Sebagai manusia biasa, Nabiyullah Ibrahim AS sesungguhnya merasakan hal yang sama ketika usia pernikahannya telah mencapai puluhan tahun dan belum dikaruniai seorang anakpun. Betapa bahagianya Ibrahim setelah dikarunia anak  dari pernikahnnya dengan Siti hajar. Suatu kegembiraan yang tidak bisa dilukiskan dengan kata-kata. Namun, justru peristiwa inilah yang menjadi menjadi titik awal dari puncak drama kehidupan yang beliau lakoni dari sekian banyak episode sejarahnya.

Betapa tidak, tatkala sang anak telah beranjak remaja, sekonyong-konyong datang perintah Allah SWT untuk menyembelih sang buah hati. Ayah mana yang hatinya tak berguncang saat menerima perintah ini? Ibu mana yang bisa mengikhlaskan anaknya disembelih oleh ayah yang baru datang menengoknya?

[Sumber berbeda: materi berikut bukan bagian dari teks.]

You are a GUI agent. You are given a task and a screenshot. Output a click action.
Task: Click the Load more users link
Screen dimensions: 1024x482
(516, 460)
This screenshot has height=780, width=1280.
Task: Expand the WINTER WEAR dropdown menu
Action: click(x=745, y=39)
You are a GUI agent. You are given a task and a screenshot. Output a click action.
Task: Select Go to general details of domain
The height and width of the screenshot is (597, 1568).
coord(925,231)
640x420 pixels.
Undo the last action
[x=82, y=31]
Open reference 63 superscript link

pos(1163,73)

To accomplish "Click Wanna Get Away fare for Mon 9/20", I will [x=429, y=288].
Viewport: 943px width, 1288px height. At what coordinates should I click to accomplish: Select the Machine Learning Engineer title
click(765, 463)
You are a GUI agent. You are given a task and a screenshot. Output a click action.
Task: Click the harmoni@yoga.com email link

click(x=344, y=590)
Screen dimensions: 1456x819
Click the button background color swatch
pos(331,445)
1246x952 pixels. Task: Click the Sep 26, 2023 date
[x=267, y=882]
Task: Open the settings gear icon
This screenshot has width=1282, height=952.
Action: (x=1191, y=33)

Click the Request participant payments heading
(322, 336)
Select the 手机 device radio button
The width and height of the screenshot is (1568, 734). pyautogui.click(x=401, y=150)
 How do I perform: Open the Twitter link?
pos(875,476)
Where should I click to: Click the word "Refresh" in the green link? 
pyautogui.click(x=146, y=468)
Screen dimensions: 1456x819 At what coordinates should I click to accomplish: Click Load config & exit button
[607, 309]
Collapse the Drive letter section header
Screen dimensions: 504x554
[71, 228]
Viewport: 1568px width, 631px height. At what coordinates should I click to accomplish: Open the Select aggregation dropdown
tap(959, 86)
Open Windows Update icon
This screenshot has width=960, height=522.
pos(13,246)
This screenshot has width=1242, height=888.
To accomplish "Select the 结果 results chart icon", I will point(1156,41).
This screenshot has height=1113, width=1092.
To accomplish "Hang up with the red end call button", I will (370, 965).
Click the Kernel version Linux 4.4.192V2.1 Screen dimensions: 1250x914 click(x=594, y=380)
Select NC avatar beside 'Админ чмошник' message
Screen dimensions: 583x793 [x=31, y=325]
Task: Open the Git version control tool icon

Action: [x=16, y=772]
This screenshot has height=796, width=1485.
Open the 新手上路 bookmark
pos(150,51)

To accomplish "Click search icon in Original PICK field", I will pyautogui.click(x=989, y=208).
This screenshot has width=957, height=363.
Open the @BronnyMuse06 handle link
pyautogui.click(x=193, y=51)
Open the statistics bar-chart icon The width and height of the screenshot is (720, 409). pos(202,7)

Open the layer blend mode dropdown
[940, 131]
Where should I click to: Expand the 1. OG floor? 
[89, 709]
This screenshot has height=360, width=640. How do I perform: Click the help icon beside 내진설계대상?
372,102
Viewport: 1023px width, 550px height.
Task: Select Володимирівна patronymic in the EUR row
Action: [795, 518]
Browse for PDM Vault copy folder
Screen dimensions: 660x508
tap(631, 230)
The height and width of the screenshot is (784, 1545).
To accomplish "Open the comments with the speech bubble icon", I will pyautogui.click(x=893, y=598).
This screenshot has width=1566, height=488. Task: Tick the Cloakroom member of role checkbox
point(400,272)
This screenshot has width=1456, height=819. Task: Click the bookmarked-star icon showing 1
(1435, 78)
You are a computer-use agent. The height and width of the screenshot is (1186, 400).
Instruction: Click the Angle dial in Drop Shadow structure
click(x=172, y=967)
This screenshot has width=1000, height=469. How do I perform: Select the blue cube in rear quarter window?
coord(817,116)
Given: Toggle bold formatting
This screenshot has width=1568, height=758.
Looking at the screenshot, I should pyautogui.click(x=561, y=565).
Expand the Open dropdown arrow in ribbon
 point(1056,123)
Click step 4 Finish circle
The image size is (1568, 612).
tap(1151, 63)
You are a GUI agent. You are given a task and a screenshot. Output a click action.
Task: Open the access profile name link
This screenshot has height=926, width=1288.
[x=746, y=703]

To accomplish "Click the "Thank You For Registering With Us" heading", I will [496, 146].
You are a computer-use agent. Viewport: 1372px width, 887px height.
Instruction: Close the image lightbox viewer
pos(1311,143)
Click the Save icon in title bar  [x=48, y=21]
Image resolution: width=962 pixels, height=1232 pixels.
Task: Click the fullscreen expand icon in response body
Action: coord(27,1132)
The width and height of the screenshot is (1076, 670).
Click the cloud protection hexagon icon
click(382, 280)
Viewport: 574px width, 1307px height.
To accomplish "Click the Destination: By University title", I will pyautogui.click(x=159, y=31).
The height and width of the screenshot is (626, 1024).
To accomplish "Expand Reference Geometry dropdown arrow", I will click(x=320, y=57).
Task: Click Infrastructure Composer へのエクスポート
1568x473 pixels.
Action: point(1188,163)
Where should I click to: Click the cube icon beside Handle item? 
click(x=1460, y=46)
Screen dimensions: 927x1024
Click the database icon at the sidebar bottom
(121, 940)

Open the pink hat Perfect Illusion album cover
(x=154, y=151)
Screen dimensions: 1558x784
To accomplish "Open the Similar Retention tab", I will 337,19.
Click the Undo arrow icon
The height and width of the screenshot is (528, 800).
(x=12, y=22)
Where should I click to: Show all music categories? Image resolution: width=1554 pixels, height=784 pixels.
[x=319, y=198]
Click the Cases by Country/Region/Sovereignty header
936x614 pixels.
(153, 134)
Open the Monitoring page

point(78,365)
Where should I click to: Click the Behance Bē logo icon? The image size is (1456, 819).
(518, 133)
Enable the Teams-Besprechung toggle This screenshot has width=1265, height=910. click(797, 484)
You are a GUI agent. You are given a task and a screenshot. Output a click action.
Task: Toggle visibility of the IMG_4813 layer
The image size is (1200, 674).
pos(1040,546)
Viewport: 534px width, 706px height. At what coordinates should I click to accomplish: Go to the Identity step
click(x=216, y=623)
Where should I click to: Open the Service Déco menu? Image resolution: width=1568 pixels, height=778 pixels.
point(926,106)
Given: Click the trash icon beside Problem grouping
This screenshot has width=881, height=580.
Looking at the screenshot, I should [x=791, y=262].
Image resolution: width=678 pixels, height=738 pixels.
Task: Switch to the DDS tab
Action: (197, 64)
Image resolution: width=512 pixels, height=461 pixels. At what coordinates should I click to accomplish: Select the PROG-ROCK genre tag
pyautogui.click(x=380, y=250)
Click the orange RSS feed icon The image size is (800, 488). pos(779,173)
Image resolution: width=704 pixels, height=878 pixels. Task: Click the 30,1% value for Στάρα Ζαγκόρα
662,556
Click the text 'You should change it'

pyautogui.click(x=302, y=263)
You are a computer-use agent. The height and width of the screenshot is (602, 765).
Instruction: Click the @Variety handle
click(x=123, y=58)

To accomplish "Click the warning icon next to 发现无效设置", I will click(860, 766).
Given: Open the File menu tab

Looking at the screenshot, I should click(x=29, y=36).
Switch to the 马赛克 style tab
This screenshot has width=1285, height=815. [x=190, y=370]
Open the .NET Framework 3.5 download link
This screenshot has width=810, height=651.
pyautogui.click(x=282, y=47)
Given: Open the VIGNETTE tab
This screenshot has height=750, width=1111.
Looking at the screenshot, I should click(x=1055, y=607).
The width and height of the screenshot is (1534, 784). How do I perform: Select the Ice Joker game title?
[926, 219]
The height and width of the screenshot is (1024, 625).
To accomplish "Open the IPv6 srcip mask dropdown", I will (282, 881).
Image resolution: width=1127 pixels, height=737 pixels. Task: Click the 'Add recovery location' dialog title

Anak mana mana yang tidak memberontak ketika akan disembelih oleh ayahnya sendiri?

Itulah super drama yang dimainkan secara apik oleh ketiga pemeran utama tadi, Ibrahim, siti Hajar, dan Ismail. Mereka bertiga menujukkan kepada kita bagaimana seharusnya taat kepada Allah di atas segala-galanya. Bagaimana kecintaan kepada Allah di atas semua.


Drama tersebut diabadikan dalam al-Qur’an
Maka ketika anak itu sampai (pada umur) sanggup berusaha ersamanya, (Ibrahim) berkata, “Wahai anakku! Sesungguhnya bermimpi bahwa aku menyembelihmu. Maka pikirkanlah bagaimana pendapatmu!” Dia (Ismail) menjawab, “Wahai ayahku! Lakukan apa yang Diperintahkan (Allah) kepadamu; insya Allah engkau akan mendapatiku termasuk orang yang sabar. (QS. Ash-Shaffat: 102)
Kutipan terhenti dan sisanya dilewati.